Christmas has become the largest gift-giving day of the entire year, where family members and friends exchange a mountain of gifts to each other.
While this certainly highlights a general spirit of generosity, we often forget that God is the true gift-giver of Christmas.
St. John Paul II reminded us all of this fact in his Christmas homily in 1980:
Dear brothers and sisters, here in St. Peter's Basilica, and all of you who can hear my voice from any point in the world at this moment: All of humanity received its greatest gift that night! Every single person receives his greatest gift that night! God himself becomes a gift for man. He himself gives himself away to human nature. He goes down in human history − no longer only through his word, which he reaches from people, but through the one divine word that has become flesh!
Responding to the gift of God
He also goes one step further and challenges us all to not only recognize the gift God is giving us, but to respond to that gift with our own gift to God:
See, the ordinary people who live from their hands do not appear empty-handed in front of the newborn child, they do not come with empty hearts. They bring gifts. With their gifts they respond to the gift of God.

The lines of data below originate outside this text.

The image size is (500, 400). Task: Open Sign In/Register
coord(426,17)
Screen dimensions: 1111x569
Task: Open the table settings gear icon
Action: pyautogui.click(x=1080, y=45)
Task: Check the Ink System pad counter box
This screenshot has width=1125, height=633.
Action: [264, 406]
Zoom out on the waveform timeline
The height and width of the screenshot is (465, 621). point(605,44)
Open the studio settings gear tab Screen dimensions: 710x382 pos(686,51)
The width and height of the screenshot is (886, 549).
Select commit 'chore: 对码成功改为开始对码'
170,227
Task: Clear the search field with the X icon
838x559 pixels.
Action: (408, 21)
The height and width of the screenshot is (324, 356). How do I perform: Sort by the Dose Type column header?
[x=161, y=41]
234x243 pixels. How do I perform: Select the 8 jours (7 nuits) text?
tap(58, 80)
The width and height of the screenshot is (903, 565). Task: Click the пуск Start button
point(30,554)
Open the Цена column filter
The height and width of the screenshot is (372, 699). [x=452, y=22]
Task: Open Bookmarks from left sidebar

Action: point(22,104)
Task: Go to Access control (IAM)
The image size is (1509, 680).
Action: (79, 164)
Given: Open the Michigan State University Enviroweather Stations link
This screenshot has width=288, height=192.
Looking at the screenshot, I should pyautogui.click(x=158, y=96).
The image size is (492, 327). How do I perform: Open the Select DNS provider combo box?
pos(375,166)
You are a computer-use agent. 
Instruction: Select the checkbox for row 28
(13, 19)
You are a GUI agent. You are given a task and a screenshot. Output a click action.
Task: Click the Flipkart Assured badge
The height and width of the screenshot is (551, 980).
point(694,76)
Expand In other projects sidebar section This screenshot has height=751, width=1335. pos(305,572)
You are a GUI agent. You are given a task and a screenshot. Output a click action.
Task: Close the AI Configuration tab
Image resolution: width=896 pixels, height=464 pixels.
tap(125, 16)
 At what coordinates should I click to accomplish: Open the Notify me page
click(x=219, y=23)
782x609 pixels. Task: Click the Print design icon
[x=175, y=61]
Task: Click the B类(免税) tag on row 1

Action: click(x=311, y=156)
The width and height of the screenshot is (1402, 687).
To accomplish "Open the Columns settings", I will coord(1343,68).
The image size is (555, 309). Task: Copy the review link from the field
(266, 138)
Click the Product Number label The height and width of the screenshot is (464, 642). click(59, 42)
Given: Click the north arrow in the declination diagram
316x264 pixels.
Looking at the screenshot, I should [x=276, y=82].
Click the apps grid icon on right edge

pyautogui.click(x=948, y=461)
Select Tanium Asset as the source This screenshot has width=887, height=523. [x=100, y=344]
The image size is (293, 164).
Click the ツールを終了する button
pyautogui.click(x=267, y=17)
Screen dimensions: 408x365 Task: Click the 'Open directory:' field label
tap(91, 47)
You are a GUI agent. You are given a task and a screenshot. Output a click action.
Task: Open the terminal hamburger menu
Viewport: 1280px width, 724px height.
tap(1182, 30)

I ask all of you: are you aware of this gift? Are you ready to respond to this gift with your gift? Like the shepherds in Bethlehem...
This is my blessing for you from the middle of this new Holy Night of Bethlehem in 1980: that you know how to accept the gift of God who has become man.
That you respond to this gift of God with the gift of your whole person.
As you experience joy on Christmas giving gifts to others, be sure to pause and receive the gift of God into your heart and to respond to that gift with the gift of yourself.